* _PAGE EXCERPT_
┌──

In July 2003, John Chipman, a producer for CBC Radio's The Current, travelled to Srebrenica to report on the eighth anniversary of the massacre of 8,000 Bosnian Muslims by Bosnian Serbs.

Serb forces attacked Srebrenica in early July 1995. By July 12, Muslim women and children were being bused to Muslim territory. Men between the ages of 12 and 77 were detained for questioning.

By July 16, reports of the massacre of Muslim men began to leak out, as Muslim soldiers who managed to get out of Srebrenica started arriving in Muslim-held territory.





Hasan Nuhanovic and wife
Hasan Nuhanovic knows the mountains towering over Srebrenica well.

For three years, they were his second home.

During the war in Bosnia, he worked for United Nations peacekeepers as a translator and a guide. He helped soldiers navigate the terrain, pointing out the Serb artillery units perched atop the nearby hills.

That job saved his life.

When Serb forces overran Srebrenica in the summer of 1995, he was allowed to stay inside the old, sprawling battery factory that the Dutch troops were using as their base.

His family, however, was not allowed to stay. As Nuhanovic watched, his parents and brother were marched out to the compound gate.

Serb soldiers waited just outside.

└──

* _STUDY QUESTIONS_
• 1. Could you extract the Srebrenica excerpt from "That job saved" to "as their base."?
• 2. What does the Srebrenica excerpt say, summed up in two sentences?
The records that follow the Srebrenica excerpt were drawn from a separate source.

* _GIVEN DATA_

┌──

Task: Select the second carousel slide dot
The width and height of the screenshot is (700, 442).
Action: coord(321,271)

└──
┌──

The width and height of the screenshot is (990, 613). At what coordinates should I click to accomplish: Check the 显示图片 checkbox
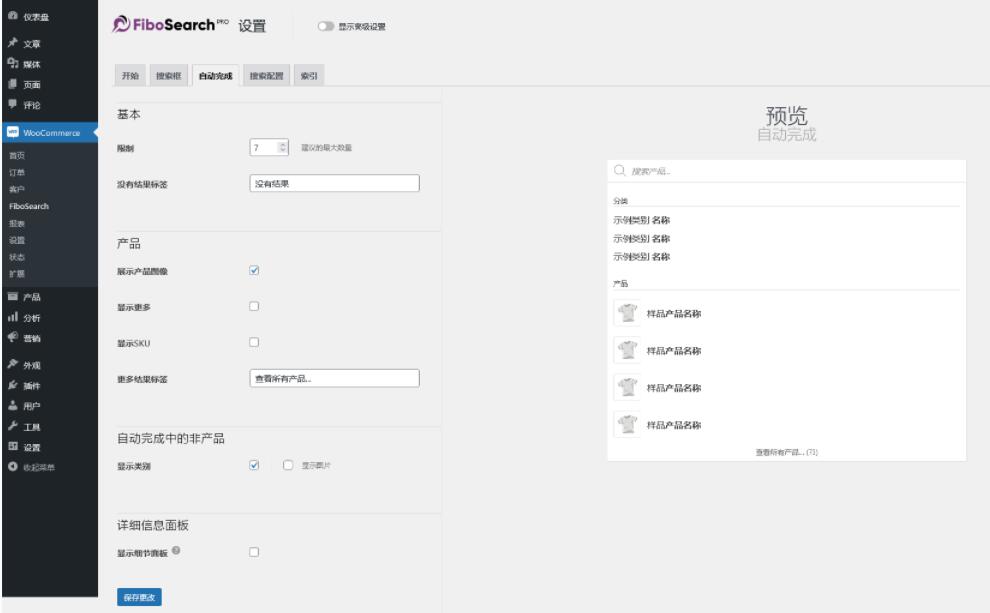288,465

└──
┌──

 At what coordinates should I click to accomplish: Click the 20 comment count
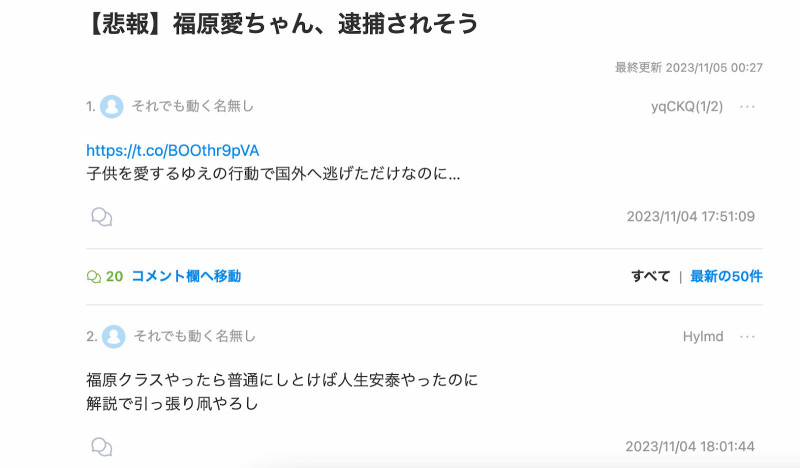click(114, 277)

└──

* _TASK RESULTS_
• 1.
That job saved his life.

When Serb forces overran Srebrenica in the summer of 1995, he was allowed to stay inside the old, sprawling battery factory that the Dutch troops were using as their base.

• 2. In July 2003, John Chipman of CBC Radio's The Current went to Srebrenica to report on the eighth anniversary of the massacre of 8,000 Bosnian Muslims by Bosnian Serbs, which followed the Serb attack on the town in early July 1995. Hasan Nuhanovic had worked as a translator and guide for UN peacekeepers, so he was allowed to stay inside the Dutch base when Serb forces overran Srebrenica, but his parents and brother were marched out to the compound gate, where Serb soldiers waited.